[start SELECTION]
When the section split, `prefix` contains the new post-split prefix and `sibling_key` contains the section key of the sibling section. When there is no split, `prefix` is the same as before the elders change and `sibling_key` is `None`. Splits will be explained in more detail later.
This concludes the elder change.
#### Lagging DKG
Only a supermajority of the elder candidates are necessary to trigger the elders change because only a supermajority is needed to aggregate the `SectionInfo` proposal. This means that some of the candidates (at most `N - supermajority(N)`) might observe the elders' change before they observe the completion of the DKG. In this case they are unable to sign section messages with the new key until they observe the DKG completion. This is not a problem because at least a supermajority of the elders have the new keys and so any section messages sent by them can already be aggregated.
[end SELECTION]
● GIVEN REQUEST
Write out the passage on elder changes between "#### Lagging DKG" and "already be aggregated.", inclusive.
[start DATA EXCERPTS]
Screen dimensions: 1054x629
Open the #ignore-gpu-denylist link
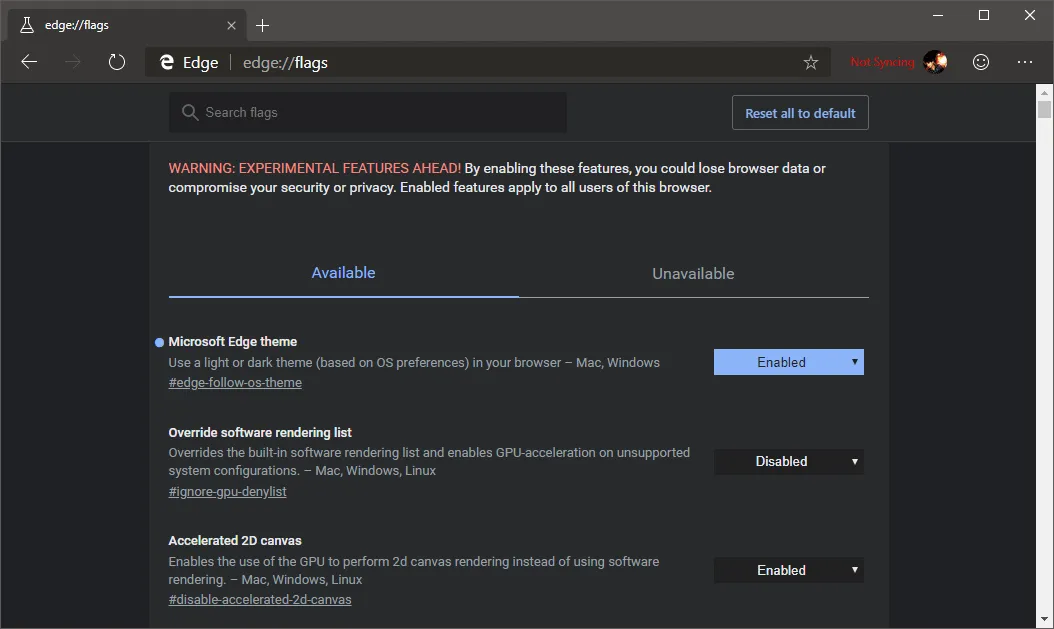click(227, 491)
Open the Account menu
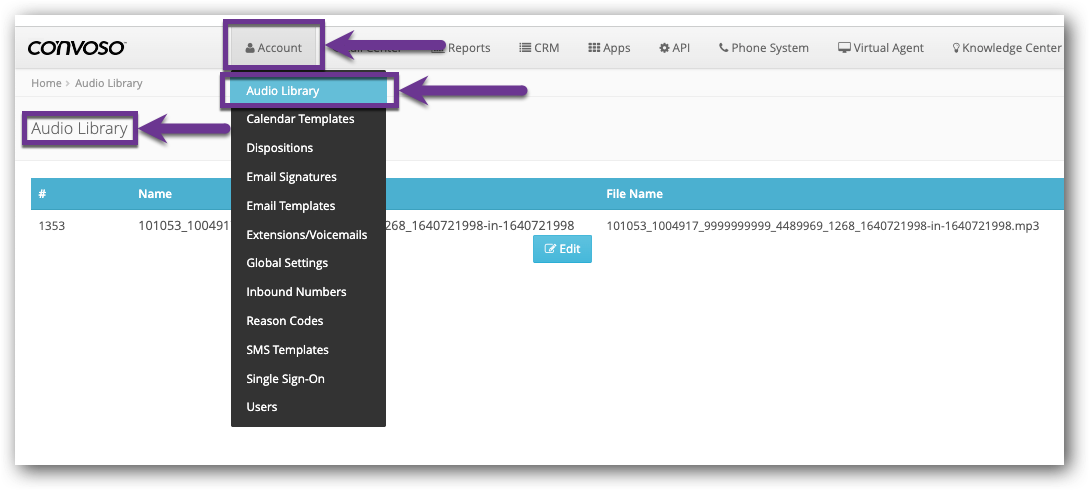 pos(273,48)
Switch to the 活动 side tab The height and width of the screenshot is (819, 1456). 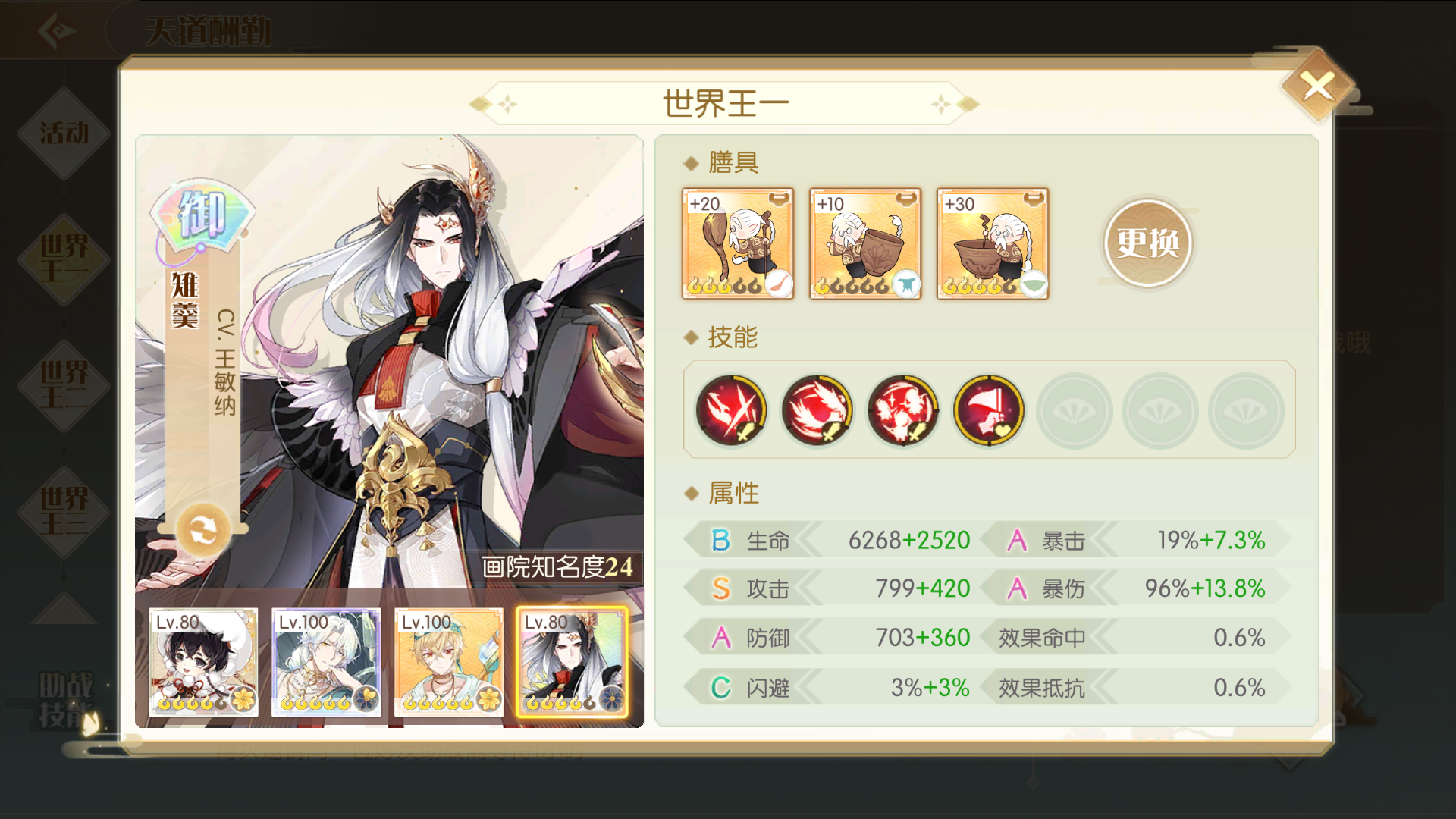[x=64, y=133]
[end DATA EXCERPTS]
● EXERCISE SOLUTION
#### Lagging DKG
Only a supermajority of the elder candidates are necessary to trigger the elders change because only a supermajority is needed to aggregate the `SectionInfo` proposal. This means that some of the candidates (at most `N - supermajority(N)`) might observe the elders' change before they observe the completion of the DKG. In this case they are unable to sign section messages with the new key until they observe the DKG completion. This is not a problem because at least a supermajority of the elders have the new keys and so any section messages sent by them can already be aggregated.